Yazar kimliği öğrenci gözünde öğretmeni daha saygın kılıyor

ERHAN GENÇ

Yazarlığın birtakım sıfatlarla takviye edilmesi bana her zaman üstü kapatılmak istenen bir şeyler varmış izlenimi verir. Eğitimci, öğretmen, psikolog, hukukçu vb. sıfatları yazar kişiliklerinin önüne getiren isimlerin yazdıkları metinlere kuşkuyla yaklaşırım. Yazarlık yazarlıktır.
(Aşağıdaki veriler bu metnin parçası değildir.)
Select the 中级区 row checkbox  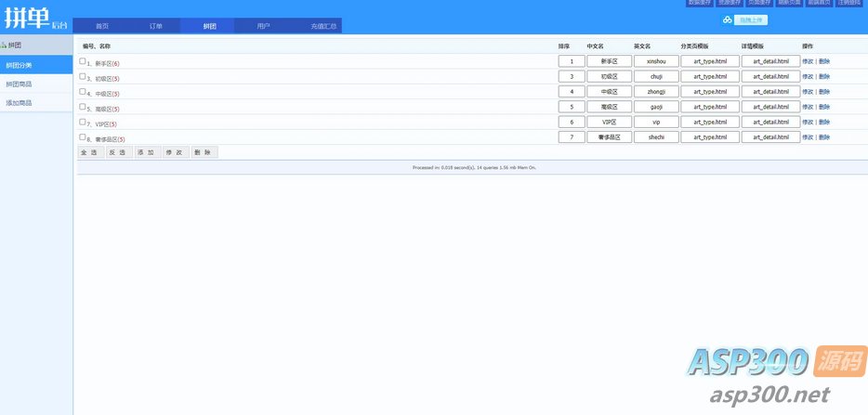(83, 92)
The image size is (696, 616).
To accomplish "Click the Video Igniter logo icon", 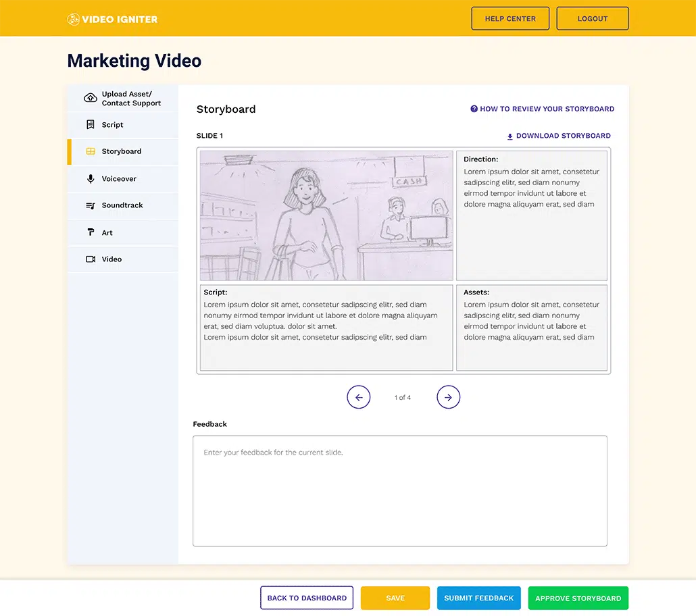I will tap(72, 19).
Elbette insanın bir mesleği olacaktır; bir mesleğin kişinin yazarlığına etkisi de yadsınamaz fakat yazarlık hepsinin üstüne çıkmaktır bana kalırsa. Bir yazar sadece mesleği çerçevesinde metinler yazıyorsa yazar deyince zihnimizde canlanan “yazar” imajını tam olarak dolduramaz diye düşünüyorum. Bu anlamda öğretmenliğimin yazarlığıma katkısını şu şekilde açıklayabilirim: Öğretmenlik toplumun tüm kesimlerinden insanlarla birebir ilişki kurmayı gerektirdiği için bir yazara gereken tüm malzemeyi verebilir. Bu bir imkandır yazar için. Öte yandan öğrencilerin yazar bir öğretmenlerinin olması da hem onların kişisel ve eğitsel gelişimleri açısından hem de ailelerin öğretmene karşı bakış açılarında olumlu bir etkiye sahiptir. Ayrıca günümüzde birçok mesleğin insanın neredeyse yirmi dört saatini doldurduğunu düşünürsek öğretmenlik mesleği sayesinde birçok resmi tatili ve hafta sonu tatilini yazı mesaisine dönüştürebilme fırsatı da bir yazar için büyük bir imkan olarak karşımızda duruyor. Yaz tatiline girmiyorum, çünkü benim gibi kaostan beslenen yazarlar için yaz tatilleri nadasa bırakılmış topraktan farksızdır maalesef. O günleri de okumalar ile dolduruyorum tabii ki.